Trade name of the drug:
L-Thyroxine 100 Berlin-Chemie
International non-proprietary name:
Active ingredient: levothyroxine sodium - 0.100 mg.
Excipients: calcium hydrophosphate dihydrate - 31.90 mg, microcrystalline cellulose 32.00 mg, sodium carboxymethyl starch (type A) - 24.00 mg, dextrin - 13.60 mg, 2.40 mg long-chain.
Description: round, slightly convex tablets of white or white color with a slightly yellowish tinge, with a risk on one side and an embossed “100” on the other.
Pharmacological group: Thyroid agent.
ATX Code: H03AA01
Synthetic levorotatory isomer of thyroxine. After partial transformation into triiodothyronine (in the liver and kidneys) and transition into the cells of the body, it influences the development and growth of tissues and metabolism. In small doses, it has an anabolic effect on protein and fat metabolism. In medium doses, it stimulates growth and development, increases tissue oxygen demand, stimulates the metabolism of proteins, fats and carbohydrates, and increases the functional activity of the cardiovascular system and the central nervous system.

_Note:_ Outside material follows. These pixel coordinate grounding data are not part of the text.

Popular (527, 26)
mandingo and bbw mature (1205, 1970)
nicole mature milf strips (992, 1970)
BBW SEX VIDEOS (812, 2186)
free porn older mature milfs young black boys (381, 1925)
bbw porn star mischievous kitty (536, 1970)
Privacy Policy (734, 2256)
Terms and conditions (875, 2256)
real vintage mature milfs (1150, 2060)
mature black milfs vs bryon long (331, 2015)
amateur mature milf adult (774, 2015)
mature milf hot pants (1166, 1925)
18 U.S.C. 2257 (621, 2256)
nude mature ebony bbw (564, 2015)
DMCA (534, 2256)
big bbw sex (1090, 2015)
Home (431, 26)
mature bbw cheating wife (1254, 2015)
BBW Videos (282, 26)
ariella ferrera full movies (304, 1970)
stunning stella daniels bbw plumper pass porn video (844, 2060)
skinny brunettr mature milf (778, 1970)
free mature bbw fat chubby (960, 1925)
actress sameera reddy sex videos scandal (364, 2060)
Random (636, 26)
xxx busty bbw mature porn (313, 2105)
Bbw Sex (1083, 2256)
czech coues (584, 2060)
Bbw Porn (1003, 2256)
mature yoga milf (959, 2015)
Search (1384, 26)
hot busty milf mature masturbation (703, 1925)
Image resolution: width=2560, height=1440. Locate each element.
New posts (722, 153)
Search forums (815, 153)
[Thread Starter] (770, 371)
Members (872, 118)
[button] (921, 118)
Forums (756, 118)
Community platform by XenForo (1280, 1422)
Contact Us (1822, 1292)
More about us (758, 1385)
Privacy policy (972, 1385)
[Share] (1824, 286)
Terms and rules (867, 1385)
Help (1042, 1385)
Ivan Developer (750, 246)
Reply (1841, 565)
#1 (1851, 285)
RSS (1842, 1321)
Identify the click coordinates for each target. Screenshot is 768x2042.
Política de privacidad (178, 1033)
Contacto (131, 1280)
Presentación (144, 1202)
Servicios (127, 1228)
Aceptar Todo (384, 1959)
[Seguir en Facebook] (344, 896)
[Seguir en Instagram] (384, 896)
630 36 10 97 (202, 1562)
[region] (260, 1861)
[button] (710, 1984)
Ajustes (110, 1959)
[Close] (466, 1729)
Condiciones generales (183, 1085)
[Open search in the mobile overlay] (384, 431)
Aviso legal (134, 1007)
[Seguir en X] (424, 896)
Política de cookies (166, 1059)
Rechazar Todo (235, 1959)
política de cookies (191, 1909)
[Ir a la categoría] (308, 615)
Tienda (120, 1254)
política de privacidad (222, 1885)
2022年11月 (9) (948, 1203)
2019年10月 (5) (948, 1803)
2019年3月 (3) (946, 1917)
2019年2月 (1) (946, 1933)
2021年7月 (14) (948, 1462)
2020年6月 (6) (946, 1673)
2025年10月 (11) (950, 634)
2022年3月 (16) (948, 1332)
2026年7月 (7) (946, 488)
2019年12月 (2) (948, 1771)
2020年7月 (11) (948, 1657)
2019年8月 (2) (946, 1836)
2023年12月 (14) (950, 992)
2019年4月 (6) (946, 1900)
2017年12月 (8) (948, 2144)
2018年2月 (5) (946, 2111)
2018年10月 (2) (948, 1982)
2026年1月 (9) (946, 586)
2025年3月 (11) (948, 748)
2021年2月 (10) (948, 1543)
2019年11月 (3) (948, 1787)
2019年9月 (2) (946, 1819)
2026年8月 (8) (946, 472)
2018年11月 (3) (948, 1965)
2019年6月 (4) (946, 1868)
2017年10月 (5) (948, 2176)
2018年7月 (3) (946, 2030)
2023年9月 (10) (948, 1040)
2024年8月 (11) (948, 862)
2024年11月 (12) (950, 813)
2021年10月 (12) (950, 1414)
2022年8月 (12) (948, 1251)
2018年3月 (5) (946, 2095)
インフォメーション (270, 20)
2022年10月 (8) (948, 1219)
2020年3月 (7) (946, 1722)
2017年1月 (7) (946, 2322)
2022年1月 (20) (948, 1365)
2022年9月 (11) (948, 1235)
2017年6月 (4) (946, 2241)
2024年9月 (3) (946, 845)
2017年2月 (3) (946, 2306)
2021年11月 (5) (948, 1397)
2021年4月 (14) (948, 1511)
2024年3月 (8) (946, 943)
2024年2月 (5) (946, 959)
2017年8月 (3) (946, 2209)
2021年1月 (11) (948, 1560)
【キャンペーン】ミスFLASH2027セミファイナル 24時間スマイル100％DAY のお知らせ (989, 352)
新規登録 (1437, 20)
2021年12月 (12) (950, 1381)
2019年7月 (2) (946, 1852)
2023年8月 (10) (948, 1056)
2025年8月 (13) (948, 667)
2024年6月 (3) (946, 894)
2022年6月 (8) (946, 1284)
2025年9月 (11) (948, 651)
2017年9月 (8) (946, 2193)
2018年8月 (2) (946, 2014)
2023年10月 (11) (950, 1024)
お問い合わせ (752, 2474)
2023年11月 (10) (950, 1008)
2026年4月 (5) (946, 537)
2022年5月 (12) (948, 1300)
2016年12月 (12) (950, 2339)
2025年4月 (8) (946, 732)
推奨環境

In large doses, inhibits the production of thyrotropin-releasing hormone hypothalamus and thyroid-stimulating hormone (TSH) of the pituitary gland.
The therapeutic effect is observed after 7-12 days, during the same time the effect is preserved after drug withdrawal. The clinical effect in hypothyroidism appears after 3-5 days. Diffuse goiter decreases or disappears within 3-6 months.
When ingested, levothyroxine sodium is absorbed almost exclusively in the upper small intestine. Absorbed up to 80% of the dose of the drug.
Eating reduces the absorption of levothyroxine sodium. The maximum concentration in serum is reached approximately 5-6 hours after ingestion. After absorption, more than 99% of the drug binds to serum proteins (thyroxin-binding globulin, thyroxin-binding prealbumin and albumin). In various tissues, about 80% of levothyroxine sodium is mono-deiodination with the formation of triiodothyronine (T3) and inactive products. Thyroid hormones are metabolized mainly in the liver, kidneys, brain, and muscles.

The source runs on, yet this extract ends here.